## Source document
Feature Proposal: Explicitly control the storage location of temporary files used by Foswiki

Motivation

Tasks.Item10408 has exposed an issue caused when multiple foswiki installations are hosted on the same server. File collisions in /tmp with different owners were causing failures.

It is not possible to resolve this using the $ENV{TEMPDIR} setting because the parameter is ignored by File::Spec and File::Temp when taint checking is enabled,and when it is tainted. The solution is to ensure that the environment variables used on various platforms are all untainted.

See also Tasks.Item9233 for windows temporary file issues.

Description and Documentation

Foswiki has a deprecated / hidden temporary file location - $Foswiki::cfg{TempfileDir} that is documented as retained for possible use by plugins.

This proposal is to:

  • Define {TempfileDir} in Foswiki.spec. as an expert parameter.Default $Foswiki::cfg{WorkingDir}/tmp (no change from current default)
  • Add a TempfileDir.pm checker that ensures a sane default. Suggest alternatives from the environment variables if available.
    • Suggest $Foswiki::cfg{WorkingDir}/requestTmp as another alternative.
  • Update any modules using File::Temp and File::Spec to use a configurable directory.
  • Use a temporary root for each use of temporary files. These would be implemented as constants in their respective modules rather than adding more config variables. For example {TempfileDir}/sessions for cgi session files created by LoginManager, {TempfileDir}/meta for files created during attachment handling. etc.

Searching for references to File::Spec and File::Temp - the following modules appear to use temporary files.
  • Foswiki::Store::VC::Handler::mkTmpFilename (This does not appear to be referenced anywhere, is it a dead function? The only place it is referenced is in the RCS unit tests, and in the GitPlugin store.)
  • Foswiki::Sandbox::sysCommand() Cache to capture STDERR. Uses {WorkingDir}/tmp explicitly. Update to use =File::Spec->tmpdir()=
  • Foswiki::Plugins::EmptyPlugin Contains examples of using File::Temp
  • Foswiki::Meta::attach() Temporary storage during attachment processing. Already uses File::Temp
  • Foswiki::Configure::Package Stores extension files fetched from the repository. Already uses File::Temp
  • Foswiki::Configure::Util Storage for expanded archive files. Already uses File::Temp
  • Foswiki::Cache (temporary file storage is already explicitly set in the configuration. $Foswiki::cfg{Cache}{RootDir} = '$Foswiki::cfg{WorkingDir}/cache'; )
  • rcs uses the environment variable TMPDIR provided that it is not tainted.

Searching for explicit use of cfg{WorkingDir}, all of the current usage in core + default extensions appears to be consistent with the intended use.
  • {WorkingDir}/cache used by page cache DBI for file storage
  • {WorkingDir}/htpasswd.lock used by Users::HtPasswdUser as the lock file.
  • {WorkingDir}/sqlite.db also used by page cache.
  • {WorkingDir}/registration_approvals used by UI::Register
  • {WorkingDir}/tmp used by:
    • Foswiki::LoginManager for session files, and session/ip map files..
  • {WorkingDir}/work_areas used by Foswiki::Store for plugin persistent file storage.

## Set tasks
(1) In the Foswiki temporary-file proposal, which module uses {WorkingDir}/htpasswd.lock as its lock file?
(2) Write the next part of the Foswiki temporary-file proposal, picking up after its last line.

## Data excerpts
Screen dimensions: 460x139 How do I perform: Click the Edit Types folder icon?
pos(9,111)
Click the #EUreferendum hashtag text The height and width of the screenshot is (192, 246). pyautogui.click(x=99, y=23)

--

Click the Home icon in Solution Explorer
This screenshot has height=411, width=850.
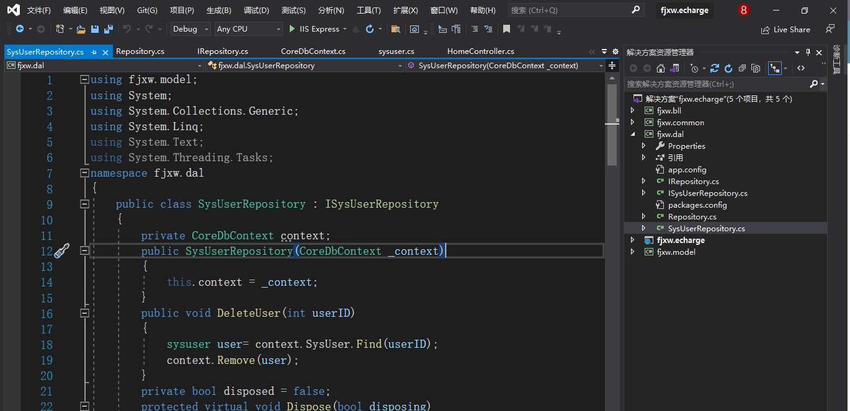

## Task answers
(1) Users::HtPasswdUser

(2)
  • {WorkingDir}/languages.cache use by Foswiki::I18N

Other temporary file usage

The CGI code has its own temporary file implementation, used primarily to hold files during upload. This change currently does not apply to CGI or the Foswiki::Request::Upload code.

See CPAN:CGI

Examples

Impact

%WHATDOESITAFFECT%
edit

Implementation

-- Contributors: GeorgeClark - 25 Feb 2011

Discussion

I'm curious about when to use File::Spec or just blah/blah to maintain portability... for example, $Foswiki::cfg{Cache}{RootDir} = '$Foswiki::cfg{WorkingDir}/tmp/cache'; could be re-written as File::catdir($Foswiki::cfg{WorkingDir}, 'tmp', 'cache')

-- PaulHarvey - 26 Feb 2011

we should always use File::Spec - that way, the code is more likely to work with fewer modifications on platforms we're not using.. like, mmm, someone had tmwiki running on VMS once, and another on some s/360 etc - and who knows what will happen in future...

ok, additionally, if you cna figure out howto get rcs to use the set dir, rather than /tmp, quite a few admins will thank you - as that has made them cry a few times.

-- SvenDowideit - 26 Feb 2011

I'd forgotten about rcs, but according to some man pages I've found searching around:

Temporary files are created in the directory containing the working file, and also in the temporary directory (see TMPDIR under ENVIRONMENT ). ... TMPDIR

Name of the temporary directory. If not set, the environment variables TMP and TEMP are inspected instead and the first value found is taken; if none of them are set, a host-dependent default is used, typically /tmp.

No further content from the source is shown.